READING PASSAGE
Xi Jinping inspects a guard of honour in Moscow, June 2019
Xi Jinping inspects a guard of honour in Moscow, June 2019. Photograph: Alexander Nemenov/AFP/Getty Images

What does Dikötter’s history tell us about power in China and how it is wielded? As a serious historian, he starts by pointing out how little we know, referencing China analyst James Palmer’s 2018 essay in Foreign Policy, catchily entitled: Nobody knows anything about China, including the Chinese government. He cites the dilemma of the Chinese prime minister, Li Keqiang, who described China’s figures for domestic output as “manmade and therefore unreliable” and was reduced to triangulating the figures with measurements of electricity usage, to try to arrive at a more accurate guess.

“Every piece of information,” Dikötter writes, “is unreliable, partial or distorted. Where China is concerned,” he concludes, “we don’t even know what we don’t know.”

INSTRUCTION 1
Please sum up the passage on Dikötter's history of China in two sentences.
INSTRUCTION 2
List every person named in the passage on Dikötter's history of China, including its photo caption.
INSTRUCTION 3
Resume the passage on Dikötter's history of China after its final sentence.

GIVEN DATA

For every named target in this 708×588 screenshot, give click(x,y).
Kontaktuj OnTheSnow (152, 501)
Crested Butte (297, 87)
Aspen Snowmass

WRITTEN RESPONSE 1
Dikötter begins his history by stressing how little is known about power in China, citing James Palmer's 2018 Foreign Policy essay "Nobody knows anything about China, including the Chinese government." He points to Li Keqiang calling China's domestic output figures "manmade and therefore unreliable" and checking them against electricity usage, and concludes that every piece of information on China is unreliable, partial or distorted.

WRITTEN RESPONSE 2
Xi Jinping, Alexander Nemenov, Dikötter, James Palmer, Li Keqiang

WRITTEN RESPONSE 3
There are degrees of ignorance, nevertheless, and Dikötter is one of today’s major historians of China: he has been mining Chinese primary sources for decades – party records, provincial budgets and, when available, official records. For this volume, he draws on 600 documents from municipal and provincial archives, as well as conventional sources such as Chinese news media.

What we learn is that while power and ideology are constantly contested, the Chinese Communist party, even in its most liberal phases, remained wedded to the Stalinist model that Xi’s China increasingly resembles. We also learn, to nobody’s surprise, that absolute truths are highly mutable: in 1940 Mao promised protection of private property, democratic freedoms and a multiparty system, but when the party came to power in 1949 it suppressed rival organisations, burned books and expropriated property. Since Mao in 1937 also reiterated the party’s longstanding policy that Taiwan should be independent once liberated from Japanese imperialism, it comes as no surprise that today’s leaders are obliged to police their historians quite so fiercely.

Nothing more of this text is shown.